Superhard materials with a Vickers hardness above 40 GPa are essential in applications ranging from manufacturing to energy production. Finding new superhard materials has traditionally been guided by empirical design rules derived from classically known materials. However, the ability to quantitatively predict hardness remains a significant barrier in materials design. To address this challenge, we constructed an ensemble machine-learning model capable of directly predicting load-dependent hardness. The predictive power of our model was validated on eight unmeasured metal disilicides and a hold-out set of superhard materials. The trained model was then used to screen compounds in Pearson’s Crystal Data (PCD) set and combined with our recently developed machine-learning phase diagram tool to suggest previously unreported superhard compounds. Finally, industrial materials often experience tremendous heat during application; thus, we are building a method for predicting hardness at elevated temperatures.

Recording

A recording of this seminar is available here.

Questions

If you are unable to ask questions live, please feel welcome to ask any questions following the talk here and we will ask the speaker to check afterwards. Whether they will be able to answer questions or not depends on the speaker’s availability.

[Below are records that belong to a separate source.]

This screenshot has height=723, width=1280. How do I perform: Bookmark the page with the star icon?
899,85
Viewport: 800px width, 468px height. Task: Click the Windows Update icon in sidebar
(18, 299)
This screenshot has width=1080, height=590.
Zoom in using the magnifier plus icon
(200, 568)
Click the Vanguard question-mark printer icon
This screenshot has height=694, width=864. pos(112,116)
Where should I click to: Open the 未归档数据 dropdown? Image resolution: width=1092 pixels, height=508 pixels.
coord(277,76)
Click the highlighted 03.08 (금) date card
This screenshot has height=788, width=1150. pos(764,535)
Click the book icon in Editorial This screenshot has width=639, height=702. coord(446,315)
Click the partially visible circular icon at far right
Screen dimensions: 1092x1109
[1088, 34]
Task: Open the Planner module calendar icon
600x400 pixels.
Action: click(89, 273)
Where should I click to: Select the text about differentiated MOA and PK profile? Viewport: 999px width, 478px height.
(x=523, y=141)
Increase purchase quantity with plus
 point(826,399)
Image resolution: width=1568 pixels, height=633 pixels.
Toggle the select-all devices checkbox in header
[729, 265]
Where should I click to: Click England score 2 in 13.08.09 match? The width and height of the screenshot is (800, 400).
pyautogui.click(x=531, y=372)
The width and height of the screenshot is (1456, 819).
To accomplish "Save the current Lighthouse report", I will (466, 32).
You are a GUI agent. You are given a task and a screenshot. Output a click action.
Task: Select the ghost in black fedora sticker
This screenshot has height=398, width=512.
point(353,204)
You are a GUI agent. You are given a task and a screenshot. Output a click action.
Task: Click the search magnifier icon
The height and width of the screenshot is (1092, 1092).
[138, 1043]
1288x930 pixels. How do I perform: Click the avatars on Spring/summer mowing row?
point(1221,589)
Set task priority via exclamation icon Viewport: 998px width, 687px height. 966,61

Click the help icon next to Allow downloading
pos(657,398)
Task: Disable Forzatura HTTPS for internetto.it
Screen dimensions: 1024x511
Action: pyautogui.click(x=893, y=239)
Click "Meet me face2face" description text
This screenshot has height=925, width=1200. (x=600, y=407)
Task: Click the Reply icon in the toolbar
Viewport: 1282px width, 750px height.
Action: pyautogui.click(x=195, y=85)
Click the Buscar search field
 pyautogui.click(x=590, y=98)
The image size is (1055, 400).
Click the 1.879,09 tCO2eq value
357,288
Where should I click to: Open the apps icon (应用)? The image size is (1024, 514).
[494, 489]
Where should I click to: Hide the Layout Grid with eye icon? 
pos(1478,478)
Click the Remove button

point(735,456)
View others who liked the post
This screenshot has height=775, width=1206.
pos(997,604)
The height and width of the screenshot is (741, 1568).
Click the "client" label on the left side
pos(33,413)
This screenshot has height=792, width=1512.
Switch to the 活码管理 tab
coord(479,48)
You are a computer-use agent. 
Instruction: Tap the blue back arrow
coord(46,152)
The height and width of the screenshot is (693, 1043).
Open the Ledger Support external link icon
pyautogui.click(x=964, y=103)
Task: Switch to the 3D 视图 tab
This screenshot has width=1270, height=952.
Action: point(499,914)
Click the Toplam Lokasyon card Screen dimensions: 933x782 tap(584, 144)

mkhorton · July 12, 2021, 6:18pm

Questions answered live

Questions are numbered according to the order they came in. Only questions relevant to this talk specifically are shown.

Is high melting point is one of the criteria for superhard materials?
How transferable are these “handcrafted” features that you’re using for this problem? It seems like you need a new set of features for every problem you’re working on, which can be time-consuming.
Crystalline vs. amorphous materials for hardness. What does your experience tell you regarding additional opportunities for discovery/existence of superhard, amorphous materials? Is crystallinity a prerequisite for superhard materials?
Aren’t the data sets from the Materials Project all calculated at 0 degrees K? Temperature affects hardness. Diamond starts to be noticeably softer at 1000C.
Can you talk a little bit more about the feature reduction?
You briefly discussed how it can be tricky to interpret the importance score assigned to individual properties - e.g. electron density and valence electron density showing up as important for B or G respectively. Is it possible that those properties are both highly correlated, and your feature selection proceedure will choose one or the other based on which one has a (perhaps only slightly) stronger relationship with your target value?
if we are able to synthesize the material after predicting it via ML, why isnt the use of it happening in the industry? preferably over the less harder materials?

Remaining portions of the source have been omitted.